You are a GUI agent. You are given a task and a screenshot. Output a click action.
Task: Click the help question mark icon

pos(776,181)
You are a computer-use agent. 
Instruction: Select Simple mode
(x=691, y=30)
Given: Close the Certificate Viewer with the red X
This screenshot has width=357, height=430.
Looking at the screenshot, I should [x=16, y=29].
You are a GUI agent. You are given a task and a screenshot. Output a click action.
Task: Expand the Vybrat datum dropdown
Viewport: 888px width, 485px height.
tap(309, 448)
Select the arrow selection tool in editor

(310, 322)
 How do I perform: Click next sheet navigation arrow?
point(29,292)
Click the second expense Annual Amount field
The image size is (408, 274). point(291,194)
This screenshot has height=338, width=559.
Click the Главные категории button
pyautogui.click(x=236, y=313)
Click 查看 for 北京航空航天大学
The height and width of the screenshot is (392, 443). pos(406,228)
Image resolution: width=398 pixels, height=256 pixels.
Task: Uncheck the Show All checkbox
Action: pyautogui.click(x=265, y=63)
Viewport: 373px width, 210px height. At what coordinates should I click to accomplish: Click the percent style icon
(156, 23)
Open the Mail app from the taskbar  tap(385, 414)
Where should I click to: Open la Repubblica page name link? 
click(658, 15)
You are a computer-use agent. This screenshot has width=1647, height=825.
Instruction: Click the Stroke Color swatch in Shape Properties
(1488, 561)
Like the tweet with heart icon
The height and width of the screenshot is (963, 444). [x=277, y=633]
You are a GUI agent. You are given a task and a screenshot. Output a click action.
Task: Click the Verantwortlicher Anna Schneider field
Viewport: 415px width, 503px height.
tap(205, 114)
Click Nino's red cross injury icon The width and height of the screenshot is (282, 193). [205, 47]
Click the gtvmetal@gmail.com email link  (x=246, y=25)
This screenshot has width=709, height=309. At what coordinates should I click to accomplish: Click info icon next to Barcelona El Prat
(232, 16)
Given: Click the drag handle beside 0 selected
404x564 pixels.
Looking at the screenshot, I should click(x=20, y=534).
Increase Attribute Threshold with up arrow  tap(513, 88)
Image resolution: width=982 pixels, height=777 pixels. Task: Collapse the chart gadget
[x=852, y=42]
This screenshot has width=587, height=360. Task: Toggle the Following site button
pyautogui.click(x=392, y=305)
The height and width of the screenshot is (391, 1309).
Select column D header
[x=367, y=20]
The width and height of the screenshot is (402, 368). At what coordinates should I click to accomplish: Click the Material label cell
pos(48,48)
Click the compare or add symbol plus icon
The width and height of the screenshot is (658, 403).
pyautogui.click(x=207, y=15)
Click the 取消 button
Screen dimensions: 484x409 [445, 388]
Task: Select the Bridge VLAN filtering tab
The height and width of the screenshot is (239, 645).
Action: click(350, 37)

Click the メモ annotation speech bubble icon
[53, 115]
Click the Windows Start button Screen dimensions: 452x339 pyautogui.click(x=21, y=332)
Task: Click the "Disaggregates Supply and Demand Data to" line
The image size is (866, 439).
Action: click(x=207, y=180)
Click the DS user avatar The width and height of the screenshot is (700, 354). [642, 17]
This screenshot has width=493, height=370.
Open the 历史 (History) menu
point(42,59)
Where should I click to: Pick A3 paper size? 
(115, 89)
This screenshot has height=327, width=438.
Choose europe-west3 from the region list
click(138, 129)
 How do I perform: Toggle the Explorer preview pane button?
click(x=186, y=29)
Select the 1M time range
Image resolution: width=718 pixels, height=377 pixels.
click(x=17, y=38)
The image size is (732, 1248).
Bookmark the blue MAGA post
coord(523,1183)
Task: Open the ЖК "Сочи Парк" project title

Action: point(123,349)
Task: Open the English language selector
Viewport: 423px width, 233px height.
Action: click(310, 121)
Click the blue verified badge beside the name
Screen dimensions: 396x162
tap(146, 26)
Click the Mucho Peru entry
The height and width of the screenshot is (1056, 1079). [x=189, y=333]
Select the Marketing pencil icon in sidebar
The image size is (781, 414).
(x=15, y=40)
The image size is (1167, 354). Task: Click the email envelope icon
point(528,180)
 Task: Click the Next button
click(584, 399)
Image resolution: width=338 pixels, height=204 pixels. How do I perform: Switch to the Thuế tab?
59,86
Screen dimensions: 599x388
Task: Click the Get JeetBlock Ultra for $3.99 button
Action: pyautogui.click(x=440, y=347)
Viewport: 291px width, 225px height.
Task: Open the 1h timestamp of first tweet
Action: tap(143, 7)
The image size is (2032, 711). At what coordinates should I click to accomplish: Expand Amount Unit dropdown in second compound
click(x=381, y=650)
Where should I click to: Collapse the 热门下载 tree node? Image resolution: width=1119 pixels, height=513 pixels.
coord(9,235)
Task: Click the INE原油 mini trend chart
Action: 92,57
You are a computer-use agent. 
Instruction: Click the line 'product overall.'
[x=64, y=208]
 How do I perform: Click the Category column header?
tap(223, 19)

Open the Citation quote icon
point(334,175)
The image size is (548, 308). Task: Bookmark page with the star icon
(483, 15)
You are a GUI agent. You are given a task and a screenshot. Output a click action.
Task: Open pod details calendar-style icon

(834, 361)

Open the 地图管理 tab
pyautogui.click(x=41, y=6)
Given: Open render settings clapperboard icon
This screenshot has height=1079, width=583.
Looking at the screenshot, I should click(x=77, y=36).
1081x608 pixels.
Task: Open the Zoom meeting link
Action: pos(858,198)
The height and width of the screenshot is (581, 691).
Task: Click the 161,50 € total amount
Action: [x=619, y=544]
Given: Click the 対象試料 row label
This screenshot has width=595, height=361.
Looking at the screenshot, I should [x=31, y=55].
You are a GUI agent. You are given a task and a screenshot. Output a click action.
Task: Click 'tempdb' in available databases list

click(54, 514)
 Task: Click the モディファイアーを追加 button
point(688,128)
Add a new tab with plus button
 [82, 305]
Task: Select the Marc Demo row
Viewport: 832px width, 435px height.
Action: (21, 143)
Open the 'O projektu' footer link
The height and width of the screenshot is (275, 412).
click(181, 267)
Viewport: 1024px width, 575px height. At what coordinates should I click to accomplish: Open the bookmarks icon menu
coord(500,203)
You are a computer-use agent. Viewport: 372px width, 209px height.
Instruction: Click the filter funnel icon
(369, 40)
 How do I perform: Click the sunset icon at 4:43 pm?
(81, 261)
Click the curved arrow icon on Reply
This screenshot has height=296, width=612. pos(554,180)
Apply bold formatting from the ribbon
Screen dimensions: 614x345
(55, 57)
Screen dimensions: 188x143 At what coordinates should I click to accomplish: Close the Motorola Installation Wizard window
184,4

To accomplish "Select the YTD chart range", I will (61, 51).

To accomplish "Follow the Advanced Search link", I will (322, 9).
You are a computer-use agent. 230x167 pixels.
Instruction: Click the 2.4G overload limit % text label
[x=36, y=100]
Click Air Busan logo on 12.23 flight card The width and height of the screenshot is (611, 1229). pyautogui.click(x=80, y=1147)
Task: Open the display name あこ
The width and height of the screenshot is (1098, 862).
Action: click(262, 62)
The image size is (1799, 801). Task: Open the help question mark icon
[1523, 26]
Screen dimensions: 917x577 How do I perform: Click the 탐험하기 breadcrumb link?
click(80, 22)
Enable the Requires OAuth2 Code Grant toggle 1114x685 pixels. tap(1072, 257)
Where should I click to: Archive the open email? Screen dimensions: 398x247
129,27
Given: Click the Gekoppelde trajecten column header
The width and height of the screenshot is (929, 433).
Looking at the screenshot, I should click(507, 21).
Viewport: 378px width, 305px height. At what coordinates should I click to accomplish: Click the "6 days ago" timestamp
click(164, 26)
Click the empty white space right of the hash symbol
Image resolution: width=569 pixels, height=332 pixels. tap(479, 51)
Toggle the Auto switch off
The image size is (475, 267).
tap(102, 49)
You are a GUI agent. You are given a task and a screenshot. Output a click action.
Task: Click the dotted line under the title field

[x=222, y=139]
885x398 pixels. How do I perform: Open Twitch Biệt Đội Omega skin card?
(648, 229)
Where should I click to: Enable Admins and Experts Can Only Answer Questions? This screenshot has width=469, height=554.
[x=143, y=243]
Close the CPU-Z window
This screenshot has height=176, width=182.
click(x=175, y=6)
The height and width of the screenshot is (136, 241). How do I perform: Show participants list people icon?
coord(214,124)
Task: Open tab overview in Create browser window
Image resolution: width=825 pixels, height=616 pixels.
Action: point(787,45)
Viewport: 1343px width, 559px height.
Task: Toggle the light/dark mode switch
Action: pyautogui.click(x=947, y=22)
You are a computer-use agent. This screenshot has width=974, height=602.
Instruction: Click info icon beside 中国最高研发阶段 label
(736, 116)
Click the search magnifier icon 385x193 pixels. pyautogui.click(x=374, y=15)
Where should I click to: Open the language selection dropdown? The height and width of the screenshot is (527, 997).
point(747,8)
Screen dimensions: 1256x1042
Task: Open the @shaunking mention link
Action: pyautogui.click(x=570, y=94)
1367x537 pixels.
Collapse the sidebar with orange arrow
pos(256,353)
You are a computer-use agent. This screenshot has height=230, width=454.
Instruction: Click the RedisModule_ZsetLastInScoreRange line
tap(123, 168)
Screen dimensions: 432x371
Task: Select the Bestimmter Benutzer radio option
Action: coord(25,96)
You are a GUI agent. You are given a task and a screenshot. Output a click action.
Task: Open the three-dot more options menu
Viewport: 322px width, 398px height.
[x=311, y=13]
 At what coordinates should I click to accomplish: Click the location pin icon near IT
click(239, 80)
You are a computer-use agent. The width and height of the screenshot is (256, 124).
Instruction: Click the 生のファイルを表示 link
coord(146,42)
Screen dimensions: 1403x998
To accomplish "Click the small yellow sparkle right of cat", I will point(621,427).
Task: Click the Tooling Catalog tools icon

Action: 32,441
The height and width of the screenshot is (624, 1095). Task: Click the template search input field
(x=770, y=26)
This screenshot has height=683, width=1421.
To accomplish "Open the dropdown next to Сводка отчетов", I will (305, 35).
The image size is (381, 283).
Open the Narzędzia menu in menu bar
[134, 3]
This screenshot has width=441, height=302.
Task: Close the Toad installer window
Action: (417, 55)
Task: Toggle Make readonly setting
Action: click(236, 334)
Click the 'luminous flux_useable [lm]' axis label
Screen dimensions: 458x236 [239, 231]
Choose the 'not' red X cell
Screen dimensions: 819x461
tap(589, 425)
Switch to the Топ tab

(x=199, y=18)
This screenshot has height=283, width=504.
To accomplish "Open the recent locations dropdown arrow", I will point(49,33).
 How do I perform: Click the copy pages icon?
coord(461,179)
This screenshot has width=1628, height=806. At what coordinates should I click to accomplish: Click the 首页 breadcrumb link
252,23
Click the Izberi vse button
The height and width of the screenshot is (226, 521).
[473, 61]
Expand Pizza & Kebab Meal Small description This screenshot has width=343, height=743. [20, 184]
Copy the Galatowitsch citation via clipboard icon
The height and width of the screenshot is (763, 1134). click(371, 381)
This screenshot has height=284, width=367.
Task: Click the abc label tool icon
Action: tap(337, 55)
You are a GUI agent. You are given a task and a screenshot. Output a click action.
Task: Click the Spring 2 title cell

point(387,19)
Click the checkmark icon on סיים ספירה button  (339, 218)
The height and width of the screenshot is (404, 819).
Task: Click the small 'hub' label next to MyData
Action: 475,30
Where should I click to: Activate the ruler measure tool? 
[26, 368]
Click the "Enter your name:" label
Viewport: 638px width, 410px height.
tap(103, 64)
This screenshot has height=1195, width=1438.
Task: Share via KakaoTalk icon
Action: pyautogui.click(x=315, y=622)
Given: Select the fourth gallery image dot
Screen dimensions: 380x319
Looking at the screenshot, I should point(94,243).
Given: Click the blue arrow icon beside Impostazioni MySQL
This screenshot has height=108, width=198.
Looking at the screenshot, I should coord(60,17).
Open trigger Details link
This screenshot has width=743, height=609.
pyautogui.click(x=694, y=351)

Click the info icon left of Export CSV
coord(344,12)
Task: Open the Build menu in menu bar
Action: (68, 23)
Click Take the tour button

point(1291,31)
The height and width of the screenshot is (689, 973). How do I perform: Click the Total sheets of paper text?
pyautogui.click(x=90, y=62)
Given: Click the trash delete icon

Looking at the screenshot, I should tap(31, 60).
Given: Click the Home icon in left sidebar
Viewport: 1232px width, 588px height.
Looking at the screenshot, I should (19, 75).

________________________________________

Problem:
Would you give the number of lines above that hold "will"? Only the number is needed.

Output of the exercise:
5